Audit suggests pirated software at federal department
Last Updated: Tuesday, May 19, 2009 | 10:33 AM ET
The Canadian Press
An electronic sweep of a major federal department has found hundreds of copies of what appears to be pirated software.
And that lack of control at Natural Resources Canada has placed the department "at risk of legal liability with associated financial damages," says a new audit.
Investigators used a powerful program that electronically probed thousands of computers on the department's networks to determine whether they contained popular software products.
The totals were then compared with the number of software licences registered centrally.

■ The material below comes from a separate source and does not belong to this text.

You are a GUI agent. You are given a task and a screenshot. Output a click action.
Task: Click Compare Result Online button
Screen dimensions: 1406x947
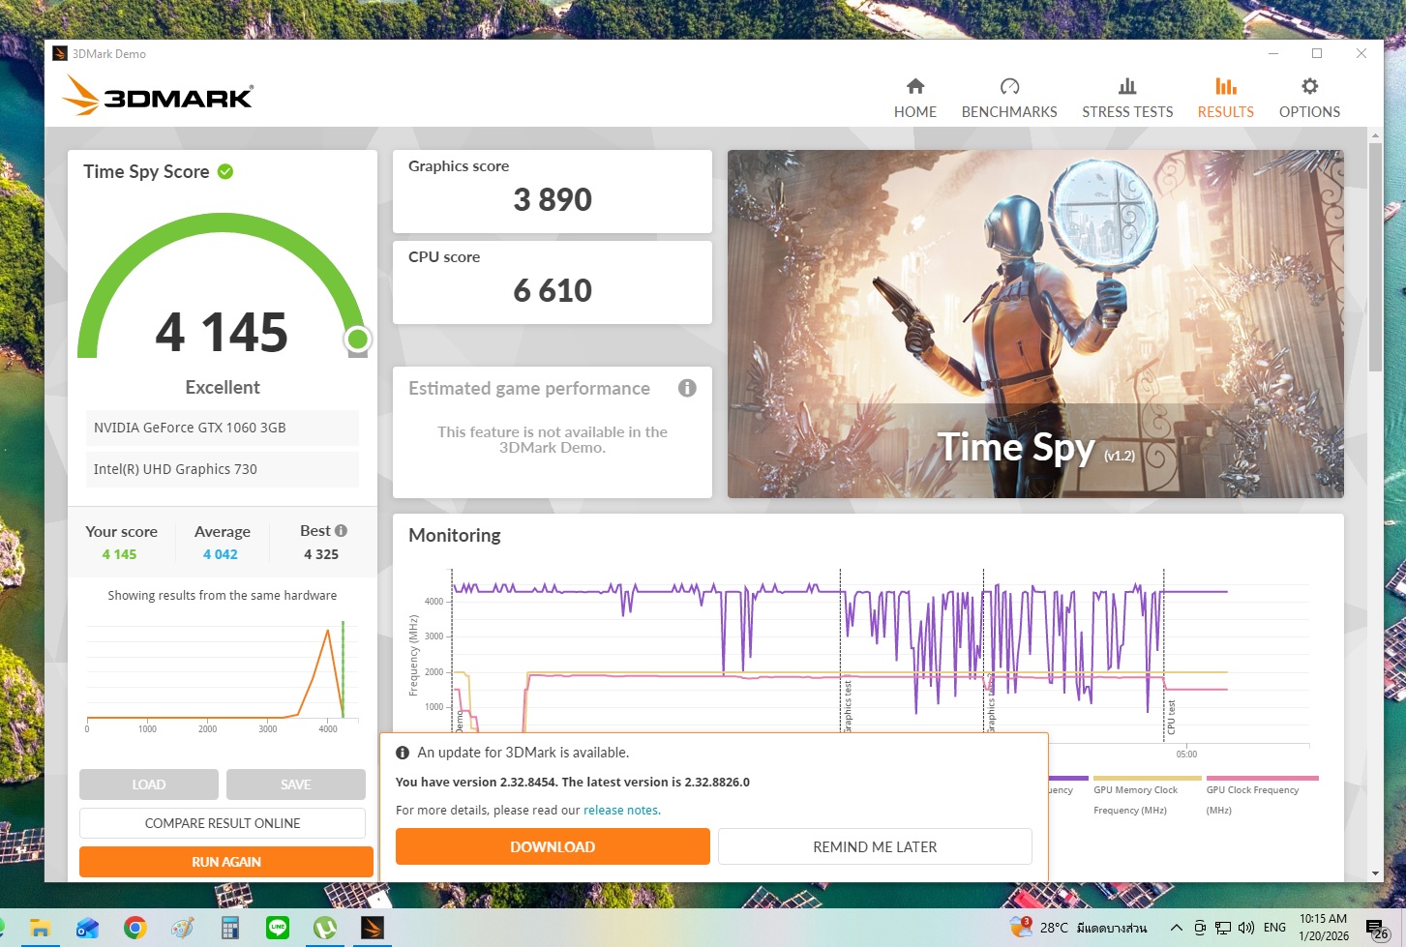coord(223,823)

The probe detected 6,504 copies of Microsoft Office Standard Edition (2003), for example, but only 5,200 licences. And of 4,384 copies of Corel (WordPerfect) Office located on workstations, only 4,100 licences could be found.
Auditors also visited three offices within Natural Resources that are not required to register their licences centrally — and found that in two of them, there were more software users than licences.
The report warned that not only is the department exposed to legal action, but rogue software could import damaging viruses into the networks.
"There is no managed control to prevent unauthorized software from being installed," the audit concludes. "There is inadequate monitoring and reporting."
Rights may exist to install extra copies
A spokeswoman for the department said officials are planning an electronic inventory of all commercial, off-the-shelf software this summer with a report to senior management in the fall.
Micheline Joanisse also cautioned that the apparent discrepancy between the number of software copies and licences does not necessarily indicate a problem.
"Licences owned by the department give it the right to install additional copies on an authorized user's second computing device, e.g., [a] laptop, so long as the devices and the product are not used concurrently," she said in an email.
The audit, carried out between November 2007 and August 2008, was made final March 30 and released last week.
The department spent $7.1 million on software in 2008-09.
Natural Resources has come under fire previously for its lax management of technology.
An audit made public last year found that cellphone and BlackBerry use was out of control. Few rules were laid down, there was no central inventory and workers who cut their own expensive service deals cost taxpayers up to $500,000 a year in wasted wireless spending.